There is a story that the aging and childless West needs an infusion of third-world immigrants in order to maintain itself, which is utterly false.
A falling population raises the value of labor.
One of the main reasons that we have a modern world is that the medieval Black Death plague decimated the number of workers, which increased the negotiating power of the remaining workers, which got them out of the soft chains of serfdom.
The ancient Roman Empire tried to deal with a reduced birth rate via mass immigration, and we all know how that turned out.
When the number of workers declines, the value of workers increases, which simply increases the value of automation.
Robots do more work and do not require healthcare and education and welfare and the endless pandering of leftist politicians for their votes.
Robots do not bring an alien culture to overrun the West.
In the natural cycle of things, when the government runs out of money, children will become more valuable once again and people will start having them.
Having the government intervene in a demographic decline is like having the government intervene in an economic depression.

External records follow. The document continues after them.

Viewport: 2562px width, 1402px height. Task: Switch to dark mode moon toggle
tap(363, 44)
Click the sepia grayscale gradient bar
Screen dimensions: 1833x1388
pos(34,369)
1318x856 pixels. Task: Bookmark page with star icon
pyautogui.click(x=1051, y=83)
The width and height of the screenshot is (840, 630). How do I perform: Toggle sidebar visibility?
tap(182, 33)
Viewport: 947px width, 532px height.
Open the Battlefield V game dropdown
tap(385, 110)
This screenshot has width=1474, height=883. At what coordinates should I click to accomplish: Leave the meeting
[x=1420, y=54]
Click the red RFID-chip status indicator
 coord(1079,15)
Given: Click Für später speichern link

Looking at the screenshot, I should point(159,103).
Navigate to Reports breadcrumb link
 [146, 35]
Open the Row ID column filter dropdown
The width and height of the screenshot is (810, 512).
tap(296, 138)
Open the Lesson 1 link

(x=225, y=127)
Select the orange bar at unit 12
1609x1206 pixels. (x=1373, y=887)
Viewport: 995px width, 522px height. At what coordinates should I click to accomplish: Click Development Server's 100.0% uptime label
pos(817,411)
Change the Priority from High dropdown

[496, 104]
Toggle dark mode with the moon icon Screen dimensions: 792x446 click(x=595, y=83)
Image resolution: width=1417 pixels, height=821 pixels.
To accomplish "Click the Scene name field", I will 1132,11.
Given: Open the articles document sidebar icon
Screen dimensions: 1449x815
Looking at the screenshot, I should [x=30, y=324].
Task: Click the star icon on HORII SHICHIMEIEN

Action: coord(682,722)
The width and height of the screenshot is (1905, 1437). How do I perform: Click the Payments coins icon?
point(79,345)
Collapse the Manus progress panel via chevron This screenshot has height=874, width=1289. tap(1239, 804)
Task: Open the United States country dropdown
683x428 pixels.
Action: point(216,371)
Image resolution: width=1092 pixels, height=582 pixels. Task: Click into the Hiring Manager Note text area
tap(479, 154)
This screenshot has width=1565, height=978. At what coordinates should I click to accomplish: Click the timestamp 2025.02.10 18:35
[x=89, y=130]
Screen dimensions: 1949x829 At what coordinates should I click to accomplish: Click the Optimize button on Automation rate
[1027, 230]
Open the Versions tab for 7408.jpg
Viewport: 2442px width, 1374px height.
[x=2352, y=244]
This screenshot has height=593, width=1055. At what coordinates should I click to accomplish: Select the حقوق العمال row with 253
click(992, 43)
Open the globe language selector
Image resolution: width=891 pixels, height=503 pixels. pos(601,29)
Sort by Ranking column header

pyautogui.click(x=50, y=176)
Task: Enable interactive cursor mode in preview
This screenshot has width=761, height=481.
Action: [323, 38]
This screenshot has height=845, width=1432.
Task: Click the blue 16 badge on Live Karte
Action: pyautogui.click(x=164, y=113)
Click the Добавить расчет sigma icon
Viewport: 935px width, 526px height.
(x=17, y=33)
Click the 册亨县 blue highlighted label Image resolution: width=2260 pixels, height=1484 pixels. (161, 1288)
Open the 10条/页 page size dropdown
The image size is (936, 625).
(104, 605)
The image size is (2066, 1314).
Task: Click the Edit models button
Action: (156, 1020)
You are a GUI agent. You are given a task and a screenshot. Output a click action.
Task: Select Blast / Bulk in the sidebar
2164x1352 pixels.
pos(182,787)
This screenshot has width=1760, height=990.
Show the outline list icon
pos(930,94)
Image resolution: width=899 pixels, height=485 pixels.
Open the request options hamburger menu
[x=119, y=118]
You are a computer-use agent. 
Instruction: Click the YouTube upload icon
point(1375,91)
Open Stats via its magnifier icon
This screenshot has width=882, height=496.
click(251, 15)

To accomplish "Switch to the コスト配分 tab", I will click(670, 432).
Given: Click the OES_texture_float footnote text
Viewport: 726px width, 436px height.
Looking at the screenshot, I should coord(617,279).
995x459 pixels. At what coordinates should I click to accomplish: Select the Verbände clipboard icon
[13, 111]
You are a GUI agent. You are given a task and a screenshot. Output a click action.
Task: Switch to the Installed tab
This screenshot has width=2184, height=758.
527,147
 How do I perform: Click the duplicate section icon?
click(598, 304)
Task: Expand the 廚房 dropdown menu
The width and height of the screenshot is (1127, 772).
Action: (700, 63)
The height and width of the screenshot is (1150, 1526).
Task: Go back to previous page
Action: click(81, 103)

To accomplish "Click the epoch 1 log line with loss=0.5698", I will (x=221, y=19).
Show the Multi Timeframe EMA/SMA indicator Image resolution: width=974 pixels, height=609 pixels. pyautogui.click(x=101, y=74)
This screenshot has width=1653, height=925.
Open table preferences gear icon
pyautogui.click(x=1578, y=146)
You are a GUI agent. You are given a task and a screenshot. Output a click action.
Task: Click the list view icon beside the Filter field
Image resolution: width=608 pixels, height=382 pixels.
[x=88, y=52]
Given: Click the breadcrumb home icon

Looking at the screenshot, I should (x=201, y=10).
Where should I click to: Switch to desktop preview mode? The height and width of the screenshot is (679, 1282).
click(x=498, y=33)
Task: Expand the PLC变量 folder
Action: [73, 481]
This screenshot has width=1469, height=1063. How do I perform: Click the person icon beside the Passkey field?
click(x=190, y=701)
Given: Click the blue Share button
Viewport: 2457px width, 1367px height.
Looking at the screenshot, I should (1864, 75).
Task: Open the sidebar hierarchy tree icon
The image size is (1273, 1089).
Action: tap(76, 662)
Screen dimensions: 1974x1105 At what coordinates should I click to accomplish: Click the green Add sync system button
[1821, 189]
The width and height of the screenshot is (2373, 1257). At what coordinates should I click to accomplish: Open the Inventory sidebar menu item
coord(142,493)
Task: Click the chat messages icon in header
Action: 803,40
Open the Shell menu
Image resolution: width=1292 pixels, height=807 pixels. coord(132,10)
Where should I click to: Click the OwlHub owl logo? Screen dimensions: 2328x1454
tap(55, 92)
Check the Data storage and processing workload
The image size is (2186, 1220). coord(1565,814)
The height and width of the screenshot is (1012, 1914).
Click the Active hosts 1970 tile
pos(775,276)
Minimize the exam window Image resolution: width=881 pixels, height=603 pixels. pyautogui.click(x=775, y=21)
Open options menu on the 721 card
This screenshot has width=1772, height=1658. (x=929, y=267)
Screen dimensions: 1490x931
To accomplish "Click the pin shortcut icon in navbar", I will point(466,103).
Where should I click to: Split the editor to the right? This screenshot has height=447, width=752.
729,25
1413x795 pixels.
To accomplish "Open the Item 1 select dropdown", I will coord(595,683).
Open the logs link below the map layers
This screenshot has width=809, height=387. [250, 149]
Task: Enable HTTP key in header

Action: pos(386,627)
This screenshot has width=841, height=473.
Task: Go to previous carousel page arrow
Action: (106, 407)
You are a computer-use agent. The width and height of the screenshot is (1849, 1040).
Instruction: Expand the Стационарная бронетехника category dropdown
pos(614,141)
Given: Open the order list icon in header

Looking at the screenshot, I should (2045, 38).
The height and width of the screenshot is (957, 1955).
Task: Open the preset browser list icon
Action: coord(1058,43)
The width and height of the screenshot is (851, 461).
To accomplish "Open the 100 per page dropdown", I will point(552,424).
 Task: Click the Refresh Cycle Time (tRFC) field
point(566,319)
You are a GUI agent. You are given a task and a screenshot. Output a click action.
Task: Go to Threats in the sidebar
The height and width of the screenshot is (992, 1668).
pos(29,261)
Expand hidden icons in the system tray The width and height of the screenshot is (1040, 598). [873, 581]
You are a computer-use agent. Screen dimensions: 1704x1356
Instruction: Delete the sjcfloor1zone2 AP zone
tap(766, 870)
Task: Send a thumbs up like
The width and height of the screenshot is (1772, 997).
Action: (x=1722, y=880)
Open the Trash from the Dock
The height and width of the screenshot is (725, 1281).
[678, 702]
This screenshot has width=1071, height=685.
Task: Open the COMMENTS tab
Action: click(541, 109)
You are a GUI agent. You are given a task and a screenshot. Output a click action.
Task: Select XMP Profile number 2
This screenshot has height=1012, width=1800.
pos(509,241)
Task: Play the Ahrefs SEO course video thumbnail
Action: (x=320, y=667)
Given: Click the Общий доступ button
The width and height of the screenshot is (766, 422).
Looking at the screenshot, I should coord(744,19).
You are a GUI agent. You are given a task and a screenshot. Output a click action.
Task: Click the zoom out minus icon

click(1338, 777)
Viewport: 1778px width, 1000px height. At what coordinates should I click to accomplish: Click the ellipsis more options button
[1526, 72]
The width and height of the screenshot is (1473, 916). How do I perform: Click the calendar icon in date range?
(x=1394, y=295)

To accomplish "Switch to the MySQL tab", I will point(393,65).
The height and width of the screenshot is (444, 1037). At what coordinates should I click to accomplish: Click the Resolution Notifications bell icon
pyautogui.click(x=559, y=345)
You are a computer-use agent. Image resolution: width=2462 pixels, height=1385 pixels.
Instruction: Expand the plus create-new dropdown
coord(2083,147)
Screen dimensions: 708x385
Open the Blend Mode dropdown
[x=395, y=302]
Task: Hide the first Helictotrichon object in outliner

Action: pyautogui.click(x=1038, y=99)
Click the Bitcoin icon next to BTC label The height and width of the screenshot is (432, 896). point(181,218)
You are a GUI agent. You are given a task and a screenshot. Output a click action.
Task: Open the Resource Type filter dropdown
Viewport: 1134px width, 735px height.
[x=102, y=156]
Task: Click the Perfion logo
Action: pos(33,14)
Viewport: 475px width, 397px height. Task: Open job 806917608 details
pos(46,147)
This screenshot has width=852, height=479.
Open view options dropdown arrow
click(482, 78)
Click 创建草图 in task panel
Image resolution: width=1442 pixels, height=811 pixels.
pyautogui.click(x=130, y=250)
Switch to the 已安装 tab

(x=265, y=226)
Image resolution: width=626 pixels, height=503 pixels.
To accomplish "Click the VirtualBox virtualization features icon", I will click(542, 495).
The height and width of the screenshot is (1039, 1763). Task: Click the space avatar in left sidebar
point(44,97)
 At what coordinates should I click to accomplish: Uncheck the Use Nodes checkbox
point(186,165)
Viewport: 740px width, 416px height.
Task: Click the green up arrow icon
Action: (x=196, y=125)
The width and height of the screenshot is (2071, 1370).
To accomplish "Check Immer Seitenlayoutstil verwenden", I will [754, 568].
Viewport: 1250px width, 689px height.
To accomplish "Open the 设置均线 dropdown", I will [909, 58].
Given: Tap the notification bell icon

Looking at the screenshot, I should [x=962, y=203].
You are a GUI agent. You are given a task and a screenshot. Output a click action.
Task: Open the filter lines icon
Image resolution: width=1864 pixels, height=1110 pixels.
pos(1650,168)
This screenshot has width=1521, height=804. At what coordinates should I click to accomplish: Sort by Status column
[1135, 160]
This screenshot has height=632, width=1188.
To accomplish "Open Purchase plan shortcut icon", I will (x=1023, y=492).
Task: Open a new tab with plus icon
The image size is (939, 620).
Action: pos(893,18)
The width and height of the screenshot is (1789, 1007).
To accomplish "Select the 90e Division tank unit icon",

Trust me, it will only make things infinitely worse.
The cultural goal of Stranger Things is to reinvigorate and reinforce our fear of aliens.
It is not an intellectual argument, since it relies on magic rather than rhetoric, to close the portal.
But it does prime and reactivate people's legitimate fears of losing their culture.
We can save ourselves, our culture, our civilization, if the police follow Hopper's example in Stranger Things and continue to protect our free speech as we tell the truth to the world.
If our free speech is not respected and protected, the upside-down world wins.